#### MATERIALS PROVIDED ####

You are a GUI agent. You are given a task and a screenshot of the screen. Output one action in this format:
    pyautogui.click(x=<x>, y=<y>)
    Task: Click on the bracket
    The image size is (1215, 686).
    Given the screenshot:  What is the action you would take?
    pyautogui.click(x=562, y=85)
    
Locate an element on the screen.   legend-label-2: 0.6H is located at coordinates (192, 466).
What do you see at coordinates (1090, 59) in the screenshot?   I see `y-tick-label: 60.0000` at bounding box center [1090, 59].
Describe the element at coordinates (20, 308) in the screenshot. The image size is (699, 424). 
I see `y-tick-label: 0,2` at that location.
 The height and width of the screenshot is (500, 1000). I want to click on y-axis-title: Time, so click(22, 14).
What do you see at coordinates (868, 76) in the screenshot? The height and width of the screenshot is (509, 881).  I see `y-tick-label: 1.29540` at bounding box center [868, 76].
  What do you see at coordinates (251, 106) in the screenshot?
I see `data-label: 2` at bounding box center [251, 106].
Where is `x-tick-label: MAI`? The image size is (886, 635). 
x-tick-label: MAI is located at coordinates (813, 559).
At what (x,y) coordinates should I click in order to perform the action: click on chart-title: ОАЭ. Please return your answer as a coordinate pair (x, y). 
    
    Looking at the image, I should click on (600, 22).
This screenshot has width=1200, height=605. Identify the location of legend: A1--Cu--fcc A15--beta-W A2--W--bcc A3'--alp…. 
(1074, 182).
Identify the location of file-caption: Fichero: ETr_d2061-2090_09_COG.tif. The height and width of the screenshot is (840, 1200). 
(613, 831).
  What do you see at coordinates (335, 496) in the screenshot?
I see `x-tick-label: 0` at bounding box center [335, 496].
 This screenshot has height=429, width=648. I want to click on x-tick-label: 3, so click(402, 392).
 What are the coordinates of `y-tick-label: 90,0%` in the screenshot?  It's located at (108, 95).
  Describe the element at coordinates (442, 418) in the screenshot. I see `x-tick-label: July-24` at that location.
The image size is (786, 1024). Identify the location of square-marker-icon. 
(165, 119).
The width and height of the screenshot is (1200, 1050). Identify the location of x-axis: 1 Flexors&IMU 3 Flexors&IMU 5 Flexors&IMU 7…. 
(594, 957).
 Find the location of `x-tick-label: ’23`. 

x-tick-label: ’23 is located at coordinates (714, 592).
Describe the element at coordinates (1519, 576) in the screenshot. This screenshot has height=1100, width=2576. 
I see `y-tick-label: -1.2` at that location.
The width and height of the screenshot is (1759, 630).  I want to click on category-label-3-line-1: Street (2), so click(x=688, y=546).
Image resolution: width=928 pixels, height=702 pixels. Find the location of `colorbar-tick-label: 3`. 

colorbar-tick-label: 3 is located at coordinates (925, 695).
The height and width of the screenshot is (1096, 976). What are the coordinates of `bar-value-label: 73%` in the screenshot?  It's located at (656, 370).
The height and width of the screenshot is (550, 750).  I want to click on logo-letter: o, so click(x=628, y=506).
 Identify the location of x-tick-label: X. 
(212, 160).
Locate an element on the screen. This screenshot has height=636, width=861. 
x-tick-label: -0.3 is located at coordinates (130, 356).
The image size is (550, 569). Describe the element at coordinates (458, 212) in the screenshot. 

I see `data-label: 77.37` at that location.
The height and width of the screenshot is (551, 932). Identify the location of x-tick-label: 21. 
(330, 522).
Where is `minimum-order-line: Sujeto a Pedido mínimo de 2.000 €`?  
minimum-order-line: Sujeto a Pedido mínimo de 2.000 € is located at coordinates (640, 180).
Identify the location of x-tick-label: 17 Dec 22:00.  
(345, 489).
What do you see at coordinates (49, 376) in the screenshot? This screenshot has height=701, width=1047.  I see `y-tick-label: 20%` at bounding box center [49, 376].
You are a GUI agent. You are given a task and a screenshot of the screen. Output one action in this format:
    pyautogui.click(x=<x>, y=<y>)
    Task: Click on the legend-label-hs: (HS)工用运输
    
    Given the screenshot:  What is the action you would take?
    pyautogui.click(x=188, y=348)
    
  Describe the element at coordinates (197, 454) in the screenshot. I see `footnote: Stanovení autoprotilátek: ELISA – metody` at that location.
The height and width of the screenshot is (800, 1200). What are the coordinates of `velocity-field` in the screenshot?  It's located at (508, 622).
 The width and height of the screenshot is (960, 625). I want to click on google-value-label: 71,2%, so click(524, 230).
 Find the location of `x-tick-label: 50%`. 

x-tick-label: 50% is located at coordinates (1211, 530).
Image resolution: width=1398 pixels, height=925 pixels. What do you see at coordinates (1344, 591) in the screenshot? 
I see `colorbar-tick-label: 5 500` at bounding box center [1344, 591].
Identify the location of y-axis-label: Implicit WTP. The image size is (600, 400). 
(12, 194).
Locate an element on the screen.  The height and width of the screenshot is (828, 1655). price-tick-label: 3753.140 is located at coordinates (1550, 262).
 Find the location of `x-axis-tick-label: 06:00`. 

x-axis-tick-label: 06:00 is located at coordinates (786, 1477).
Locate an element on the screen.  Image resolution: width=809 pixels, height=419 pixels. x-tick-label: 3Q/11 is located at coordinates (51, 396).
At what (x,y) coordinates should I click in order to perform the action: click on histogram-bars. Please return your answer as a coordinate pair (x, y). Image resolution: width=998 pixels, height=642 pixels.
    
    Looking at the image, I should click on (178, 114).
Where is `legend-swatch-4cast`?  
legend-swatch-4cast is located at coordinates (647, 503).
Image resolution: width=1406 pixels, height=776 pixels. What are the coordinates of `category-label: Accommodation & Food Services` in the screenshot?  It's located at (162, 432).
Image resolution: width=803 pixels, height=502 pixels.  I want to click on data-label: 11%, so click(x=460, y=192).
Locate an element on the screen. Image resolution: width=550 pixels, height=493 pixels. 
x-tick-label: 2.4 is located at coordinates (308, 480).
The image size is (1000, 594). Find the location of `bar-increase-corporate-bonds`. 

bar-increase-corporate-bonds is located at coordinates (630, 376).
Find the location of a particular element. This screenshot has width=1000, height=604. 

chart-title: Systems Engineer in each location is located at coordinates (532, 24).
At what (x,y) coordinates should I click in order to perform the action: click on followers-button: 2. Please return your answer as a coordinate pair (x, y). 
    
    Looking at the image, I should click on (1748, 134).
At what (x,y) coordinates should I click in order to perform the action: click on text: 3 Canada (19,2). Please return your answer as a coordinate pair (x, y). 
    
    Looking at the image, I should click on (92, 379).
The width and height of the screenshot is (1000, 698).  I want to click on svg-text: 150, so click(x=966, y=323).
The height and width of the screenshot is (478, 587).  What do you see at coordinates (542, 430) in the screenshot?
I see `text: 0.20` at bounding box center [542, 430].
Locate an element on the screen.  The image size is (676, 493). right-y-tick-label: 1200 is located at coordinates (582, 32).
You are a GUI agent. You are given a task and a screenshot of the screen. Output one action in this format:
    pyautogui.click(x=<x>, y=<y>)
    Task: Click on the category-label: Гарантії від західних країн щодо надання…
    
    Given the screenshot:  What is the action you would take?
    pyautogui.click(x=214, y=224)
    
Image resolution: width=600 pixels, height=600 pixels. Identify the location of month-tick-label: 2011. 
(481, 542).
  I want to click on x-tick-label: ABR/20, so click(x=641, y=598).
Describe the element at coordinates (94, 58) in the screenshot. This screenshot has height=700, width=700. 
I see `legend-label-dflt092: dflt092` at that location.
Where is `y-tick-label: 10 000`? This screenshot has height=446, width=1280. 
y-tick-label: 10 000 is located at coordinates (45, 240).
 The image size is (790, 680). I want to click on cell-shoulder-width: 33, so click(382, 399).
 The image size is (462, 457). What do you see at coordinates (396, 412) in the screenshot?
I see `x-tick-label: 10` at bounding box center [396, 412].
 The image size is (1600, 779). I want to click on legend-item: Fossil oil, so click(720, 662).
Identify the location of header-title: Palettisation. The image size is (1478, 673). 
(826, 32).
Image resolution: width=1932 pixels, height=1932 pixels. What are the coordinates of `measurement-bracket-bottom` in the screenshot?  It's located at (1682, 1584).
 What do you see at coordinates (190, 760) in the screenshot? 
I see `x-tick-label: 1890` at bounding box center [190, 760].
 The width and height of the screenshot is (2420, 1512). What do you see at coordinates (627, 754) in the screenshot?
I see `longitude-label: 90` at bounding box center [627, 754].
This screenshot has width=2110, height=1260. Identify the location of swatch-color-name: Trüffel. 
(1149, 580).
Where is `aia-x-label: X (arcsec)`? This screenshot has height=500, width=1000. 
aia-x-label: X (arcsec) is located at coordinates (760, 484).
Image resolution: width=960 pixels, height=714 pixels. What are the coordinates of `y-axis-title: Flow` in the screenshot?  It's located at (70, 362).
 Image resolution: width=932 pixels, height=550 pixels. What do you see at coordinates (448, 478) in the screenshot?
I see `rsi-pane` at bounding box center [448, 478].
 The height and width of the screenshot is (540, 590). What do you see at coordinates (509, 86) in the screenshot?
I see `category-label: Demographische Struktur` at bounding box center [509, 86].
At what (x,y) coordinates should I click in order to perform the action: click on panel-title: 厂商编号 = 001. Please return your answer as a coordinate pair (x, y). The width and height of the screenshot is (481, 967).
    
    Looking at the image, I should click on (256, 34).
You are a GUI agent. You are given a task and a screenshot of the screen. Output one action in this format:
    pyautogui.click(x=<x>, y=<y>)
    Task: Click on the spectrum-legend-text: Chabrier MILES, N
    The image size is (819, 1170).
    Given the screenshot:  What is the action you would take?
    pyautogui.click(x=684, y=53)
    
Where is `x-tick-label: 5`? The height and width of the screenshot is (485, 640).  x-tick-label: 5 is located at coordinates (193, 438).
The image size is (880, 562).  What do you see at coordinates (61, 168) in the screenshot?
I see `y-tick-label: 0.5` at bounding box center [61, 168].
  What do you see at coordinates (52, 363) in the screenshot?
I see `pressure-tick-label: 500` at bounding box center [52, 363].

####

WORK INSTRUCTIONS —
Can you reproduce the records verbatim, starting at the line containing "Identify the location of y-axis-label: Implicit" and ending at the line containing "coordinates (51, 396)."?

REPLY TO THE TASK —
Identify the location of y-axis-label: Implicit WTP. The image size is (600, 400). 
(12, 194).
Locate an element on the screen.  The height and width of the screenshot is (828, 1655). price-tick-label: 3753.140 is located at coordinates (1550, 262).
 Find the location of `x-axis-tick-label: 06:00`. 

x-axis-tick-label: 06:00 is located at coordinates (786, 1477).
Locate an element on the screen.  Image resolution: width=809 pixels, height=419 pixels. x-tick-label: 3Q/11 is located at coordinates (51, 396).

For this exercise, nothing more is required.